**Data**
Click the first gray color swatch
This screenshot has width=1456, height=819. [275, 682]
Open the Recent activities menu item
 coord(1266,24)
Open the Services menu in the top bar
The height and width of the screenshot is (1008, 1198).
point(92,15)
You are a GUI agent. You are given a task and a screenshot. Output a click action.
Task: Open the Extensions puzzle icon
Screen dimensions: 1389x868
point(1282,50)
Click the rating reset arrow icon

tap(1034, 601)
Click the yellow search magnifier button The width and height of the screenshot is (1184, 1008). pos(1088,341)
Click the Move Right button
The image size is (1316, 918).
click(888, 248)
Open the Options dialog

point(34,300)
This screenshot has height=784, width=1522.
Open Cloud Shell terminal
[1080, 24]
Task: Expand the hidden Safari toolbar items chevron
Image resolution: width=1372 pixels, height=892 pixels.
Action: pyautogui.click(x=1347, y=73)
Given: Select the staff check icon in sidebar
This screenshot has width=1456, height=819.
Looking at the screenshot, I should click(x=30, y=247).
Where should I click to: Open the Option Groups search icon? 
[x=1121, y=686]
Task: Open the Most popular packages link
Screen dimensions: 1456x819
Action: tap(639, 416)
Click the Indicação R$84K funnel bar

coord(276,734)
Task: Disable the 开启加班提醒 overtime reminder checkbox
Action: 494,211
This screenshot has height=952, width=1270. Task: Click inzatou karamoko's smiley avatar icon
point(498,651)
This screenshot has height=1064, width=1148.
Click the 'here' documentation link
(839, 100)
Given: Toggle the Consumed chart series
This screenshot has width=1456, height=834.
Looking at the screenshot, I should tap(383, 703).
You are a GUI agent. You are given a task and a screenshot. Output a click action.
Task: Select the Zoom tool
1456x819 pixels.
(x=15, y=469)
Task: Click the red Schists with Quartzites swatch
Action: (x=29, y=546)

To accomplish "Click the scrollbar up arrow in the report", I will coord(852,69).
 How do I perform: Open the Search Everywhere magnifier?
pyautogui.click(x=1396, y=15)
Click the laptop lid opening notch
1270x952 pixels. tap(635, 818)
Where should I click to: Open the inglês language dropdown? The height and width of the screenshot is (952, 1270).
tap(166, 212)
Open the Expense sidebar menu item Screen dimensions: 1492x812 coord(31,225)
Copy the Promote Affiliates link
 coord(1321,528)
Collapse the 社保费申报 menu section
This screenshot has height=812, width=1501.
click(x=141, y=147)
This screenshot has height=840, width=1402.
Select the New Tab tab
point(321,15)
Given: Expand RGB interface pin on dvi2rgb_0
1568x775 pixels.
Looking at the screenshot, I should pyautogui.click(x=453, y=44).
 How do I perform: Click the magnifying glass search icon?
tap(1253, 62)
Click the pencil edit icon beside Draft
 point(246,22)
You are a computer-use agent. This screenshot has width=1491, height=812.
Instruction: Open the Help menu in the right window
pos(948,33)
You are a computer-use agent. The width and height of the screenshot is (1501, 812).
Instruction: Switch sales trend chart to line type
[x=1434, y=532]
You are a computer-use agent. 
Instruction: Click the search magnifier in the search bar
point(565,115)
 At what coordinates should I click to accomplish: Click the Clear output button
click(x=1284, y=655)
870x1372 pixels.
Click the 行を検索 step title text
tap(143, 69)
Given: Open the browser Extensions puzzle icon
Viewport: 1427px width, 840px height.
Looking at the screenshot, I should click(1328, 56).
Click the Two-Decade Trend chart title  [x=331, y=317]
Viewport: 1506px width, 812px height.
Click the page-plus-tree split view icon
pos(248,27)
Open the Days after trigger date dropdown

**What you need to do**
The response must consist solely of the lines from the one with "At what coordinates" through the end of the listing above, copied exactly; please include the first and the last.

**Answer section**
 At what coordinates should I click to accomplish: Click the Clear output button
click(x=1284, y=655)
870x1372 pixels.
Click the 行を検索 step title text
tap(143, 69)
Given: Open the browser Extensions puzzle icon
Viewport: 1427px width, 840px height.
Looking at the screenshot, I should click(1328, 56).
Click the Two-Decade Trend chart title  [x=331, y=317]
Viewport: 1506px width, 812px height.
Click the page-plus-tree split view icon
pos(248,27)
Open the Days after trigger date dropdown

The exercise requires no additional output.